▶ [What to produce]
Write everything from the line containing "Expand Hourly forecast for Thursday" down to the line containing "Sort by the" as a numbered list, leaving out any blank lines.

▶ [Data listing]
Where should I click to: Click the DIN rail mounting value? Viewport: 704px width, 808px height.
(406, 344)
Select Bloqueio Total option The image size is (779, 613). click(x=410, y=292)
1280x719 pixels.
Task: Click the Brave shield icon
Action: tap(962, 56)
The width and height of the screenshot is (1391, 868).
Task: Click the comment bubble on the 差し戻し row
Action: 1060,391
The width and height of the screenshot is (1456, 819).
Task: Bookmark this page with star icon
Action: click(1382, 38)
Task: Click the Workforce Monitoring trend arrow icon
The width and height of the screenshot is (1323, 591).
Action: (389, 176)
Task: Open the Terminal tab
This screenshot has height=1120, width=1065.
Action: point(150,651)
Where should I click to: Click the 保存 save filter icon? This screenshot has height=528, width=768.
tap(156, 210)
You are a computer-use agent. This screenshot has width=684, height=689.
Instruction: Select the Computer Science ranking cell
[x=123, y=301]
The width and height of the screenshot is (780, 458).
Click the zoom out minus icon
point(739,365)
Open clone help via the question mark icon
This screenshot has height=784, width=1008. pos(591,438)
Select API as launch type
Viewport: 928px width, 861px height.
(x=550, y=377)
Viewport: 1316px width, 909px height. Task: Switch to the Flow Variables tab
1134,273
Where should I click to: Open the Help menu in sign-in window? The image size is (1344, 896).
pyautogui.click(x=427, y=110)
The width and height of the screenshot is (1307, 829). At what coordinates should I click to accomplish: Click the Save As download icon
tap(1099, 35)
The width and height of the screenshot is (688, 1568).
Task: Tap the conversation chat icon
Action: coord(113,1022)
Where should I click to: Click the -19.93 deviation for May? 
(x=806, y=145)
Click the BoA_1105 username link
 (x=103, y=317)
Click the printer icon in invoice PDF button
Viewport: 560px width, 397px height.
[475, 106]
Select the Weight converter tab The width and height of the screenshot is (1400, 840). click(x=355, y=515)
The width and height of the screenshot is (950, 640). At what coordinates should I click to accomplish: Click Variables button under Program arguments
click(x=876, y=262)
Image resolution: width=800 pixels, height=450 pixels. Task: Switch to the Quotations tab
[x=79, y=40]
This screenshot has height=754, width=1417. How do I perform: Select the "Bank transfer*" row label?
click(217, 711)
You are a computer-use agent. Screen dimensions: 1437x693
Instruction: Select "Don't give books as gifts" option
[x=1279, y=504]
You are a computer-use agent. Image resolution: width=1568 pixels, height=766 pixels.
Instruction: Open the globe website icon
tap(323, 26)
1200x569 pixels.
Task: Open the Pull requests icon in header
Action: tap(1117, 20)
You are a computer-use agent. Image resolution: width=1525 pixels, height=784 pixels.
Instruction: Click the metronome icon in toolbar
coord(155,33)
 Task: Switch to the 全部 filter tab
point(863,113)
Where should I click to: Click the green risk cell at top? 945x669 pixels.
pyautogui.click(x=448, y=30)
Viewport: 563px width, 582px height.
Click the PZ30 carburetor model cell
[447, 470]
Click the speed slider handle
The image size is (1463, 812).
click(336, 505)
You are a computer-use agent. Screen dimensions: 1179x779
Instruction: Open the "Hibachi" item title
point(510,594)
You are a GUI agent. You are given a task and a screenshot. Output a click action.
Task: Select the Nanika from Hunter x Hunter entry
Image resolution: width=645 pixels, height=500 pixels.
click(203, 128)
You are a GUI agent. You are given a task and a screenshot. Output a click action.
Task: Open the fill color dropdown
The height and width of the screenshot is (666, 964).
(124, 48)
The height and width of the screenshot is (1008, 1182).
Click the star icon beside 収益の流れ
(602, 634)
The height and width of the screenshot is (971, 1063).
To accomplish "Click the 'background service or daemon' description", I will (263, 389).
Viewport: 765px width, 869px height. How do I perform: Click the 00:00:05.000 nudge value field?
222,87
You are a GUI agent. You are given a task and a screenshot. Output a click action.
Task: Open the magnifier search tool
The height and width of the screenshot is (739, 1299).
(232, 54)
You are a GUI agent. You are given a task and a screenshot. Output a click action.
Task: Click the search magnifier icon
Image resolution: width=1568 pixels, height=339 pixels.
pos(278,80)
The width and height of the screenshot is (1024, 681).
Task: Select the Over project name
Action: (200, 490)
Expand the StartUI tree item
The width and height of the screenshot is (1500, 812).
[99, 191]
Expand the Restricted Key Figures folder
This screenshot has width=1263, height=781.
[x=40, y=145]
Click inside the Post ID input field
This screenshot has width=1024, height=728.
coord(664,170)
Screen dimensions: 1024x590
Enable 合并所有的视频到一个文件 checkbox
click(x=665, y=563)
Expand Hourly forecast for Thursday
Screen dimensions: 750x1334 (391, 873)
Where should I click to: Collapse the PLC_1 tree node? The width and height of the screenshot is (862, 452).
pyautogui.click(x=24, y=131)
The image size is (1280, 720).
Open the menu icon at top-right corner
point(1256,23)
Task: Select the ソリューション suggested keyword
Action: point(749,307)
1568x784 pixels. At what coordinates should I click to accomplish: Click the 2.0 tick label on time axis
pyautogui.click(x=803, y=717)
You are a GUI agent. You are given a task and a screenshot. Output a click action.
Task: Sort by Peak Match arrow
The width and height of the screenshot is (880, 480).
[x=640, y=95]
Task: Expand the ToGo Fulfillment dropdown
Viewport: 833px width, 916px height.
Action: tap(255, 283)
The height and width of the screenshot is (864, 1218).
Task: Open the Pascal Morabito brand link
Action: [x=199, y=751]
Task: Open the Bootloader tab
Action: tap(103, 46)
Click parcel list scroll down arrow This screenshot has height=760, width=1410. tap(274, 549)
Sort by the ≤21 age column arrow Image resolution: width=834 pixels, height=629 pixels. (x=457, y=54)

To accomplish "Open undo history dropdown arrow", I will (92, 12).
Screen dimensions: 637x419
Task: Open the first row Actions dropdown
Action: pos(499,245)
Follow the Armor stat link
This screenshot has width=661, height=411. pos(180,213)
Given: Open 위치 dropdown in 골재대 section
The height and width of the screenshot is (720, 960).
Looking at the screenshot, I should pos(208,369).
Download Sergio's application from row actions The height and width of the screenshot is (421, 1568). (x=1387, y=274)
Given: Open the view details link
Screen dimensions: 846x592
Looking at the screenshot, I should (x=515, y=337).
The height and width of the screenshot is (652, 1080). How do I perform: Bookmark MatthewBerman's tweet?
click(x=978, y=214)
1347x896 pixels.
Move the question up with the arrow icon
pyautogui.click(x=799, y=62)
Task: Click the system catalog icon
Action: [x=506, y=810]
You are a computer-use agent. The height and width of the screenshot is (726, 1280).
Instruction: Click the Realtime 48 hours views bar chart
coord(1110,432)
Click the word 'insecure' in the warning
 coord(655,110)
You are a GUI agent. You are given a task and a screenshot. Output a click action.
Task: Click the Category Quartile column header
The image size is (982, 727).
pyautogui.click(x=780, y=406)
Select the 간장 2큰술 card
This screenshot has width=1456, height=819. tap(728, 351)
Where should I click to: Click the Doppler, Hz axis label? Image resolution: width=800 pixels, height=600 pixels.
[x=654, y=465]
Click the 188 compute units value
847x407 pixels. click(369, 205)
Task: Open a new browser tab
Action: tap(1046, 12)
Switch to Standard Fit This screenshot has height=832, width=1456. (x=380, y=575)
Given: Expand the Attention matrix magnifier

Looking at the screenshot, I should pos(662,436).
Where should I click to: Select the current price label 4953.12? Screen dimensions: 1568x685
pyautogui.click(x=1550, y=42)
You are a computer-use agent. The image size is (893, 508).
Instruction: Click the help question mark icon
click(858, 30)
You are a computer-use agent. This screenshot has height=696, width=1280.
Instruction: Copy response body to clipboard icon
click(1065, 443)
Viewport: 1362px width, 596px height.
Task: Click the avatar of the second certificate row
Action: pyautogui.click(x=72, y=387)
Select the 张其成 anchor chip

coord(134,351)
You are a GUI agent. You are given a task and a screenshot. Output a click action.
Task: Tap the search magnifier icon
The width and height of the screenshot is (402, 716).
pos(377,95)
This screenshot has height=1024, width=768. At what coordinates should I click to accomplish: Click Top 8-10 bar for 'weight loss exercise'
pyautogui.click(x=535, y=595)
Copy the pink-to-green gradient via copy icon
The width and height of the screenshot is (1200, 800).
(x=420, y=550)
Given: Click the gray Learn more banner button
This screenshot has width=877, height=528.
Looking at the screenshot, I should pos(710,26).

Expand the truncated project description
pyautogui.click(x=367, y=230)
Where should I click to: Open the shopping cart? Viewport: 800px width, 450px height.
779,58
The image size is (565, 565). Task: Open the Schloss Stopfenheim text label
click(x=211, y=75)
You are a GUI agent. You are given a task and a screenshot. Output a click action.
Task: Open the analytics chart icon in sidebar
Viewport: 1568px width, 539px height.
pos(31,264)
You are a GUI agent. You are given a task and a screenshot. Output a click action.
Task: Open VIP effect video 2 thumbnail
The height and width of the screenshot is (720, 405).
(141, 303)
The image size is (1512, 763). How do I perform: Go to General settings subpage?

▶ [Worked answer]
1. Expand Hourly forecast for Thursday
2. Screen dimensions: 750x1334 (391, 873)
3. Where should I click to: Collapse the PLC_1 tree node? The width and height of the screenshot is (862, 452).
4. pyautogui.click(x=24, y=131)
5. The image size is (1280, 720).
6. Open the menu icon at top-right corner
7. point(1256,23)
8. Task: Select the ソリューション suggested keyword
9. Action: point(749,307)
10. 1568x784 pixels. At what coordinates should I click to accomplish: Click the 2.0 tick label on time axis
11. pyautogui.click(x=803, y=717)
12. You are a GUI agent. You are given a task and a screenshot. Output a click action.
13. Task: Sort by Peak Match arrow
14. The width and height of the screenshot is (880, 480).
15. [x=640, y=95]
16. Task: Expand the ToGo Fulfillment dropdown
17. Viewport: 833px width, 916px height.
18. Action: tap(255, 283)
19. The height and width of the screenshot is (864, 1218).
20. Task: Open the Pascal Morabito brand link
21. Action: [x=199, y=751]
22. Task: Open the Bootloader tab
23. Action: tap(103, 46)
24. Click parcel list scroll down arrow This screenshot has height=760, width=1410. tap(274, 549)
25. Sort by the ≤21 age column arrow Image resolution: width=834 pixels, height=629 pixels. (x=457, y=54)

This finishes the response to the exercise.